What does the future hold for crowdfunding legislation?

Written by Alexander J. Davie § November 17th, 2011 § 0 comments § permalink

Previous, I summarized the Entrepreneur Access to Capital Act (H.R. 2930), a bill which provides for a crowdfunding exemption to the registration requirements of federal and state securities laws.  The bill was recently passed by the U.S. House of Representatives, and now awaits U.S. Senate action.  In this post, I’ll provide some of my thoughts on what is to come.

Will it pass?

Predicting the future is usually a futile effort, but I do believe that this bill (or something like it) has a good chance of becoming law.  If you had asked me this same question a year ago, or even six months ago, I would have told you that it has no chance.  The political climate over the last few years has favored the tightening of securities laws, not their deregulation, due in no small part to the perceived excesses of the securities industry in the events leading up to the financial crash in 2008.  What I hadn’t counted on was the cumulative effect of three years of high unemployment on the political process.  Politicians are desperate for a solution to reduce unemployment and consequently legislation that promises to reinvigorate the entrepreneurial sector has found rare bipartisan support.  Of course, the Republican gains in the Congress in 2010 helped significantly as well, given that the need for business deregulation is an article of faith within the Republican party.  As a result of these factors, the House passed the bill overwhelmingly in a rare bipartisan vote.  The White House has also signaled that it supports the effort.  The only remaining piece to the puzzle is Senate passage.

The U.S. Senate could choose to take up H.R. 2930 itself, or proceed with its own version, the Democratizing Access to Capital Act of 2011 (S. 1791), which is sponsored by Sen.
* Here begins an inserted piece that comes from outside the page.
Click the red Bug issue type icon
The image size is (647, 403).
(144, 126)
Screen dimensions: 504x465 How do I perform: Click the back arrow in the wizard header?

Scott Brown (R – MA).  S. 1791 is remarkably similar to the House bill.  Given the bipartisan support for the concept, I think it is highly likely that a crowdfunding bill will pass the Senate, though it will likely differ in small or major ways from the House legislation.  These differences will need to be reconciled in conference committee, and then the reconciled bill will need to be passed again by each house.  However, neither political party has drawn a line in the sand about any of the particular differences and most of them are rather technical.  Therefore, there currently aren’t any major impediments to a final bill being passed before the end of 2012.  My prediction, therefore, is that we will see a crowdfunding exemption passed into law by the end of next year.

How will its implementation affect its usefulness?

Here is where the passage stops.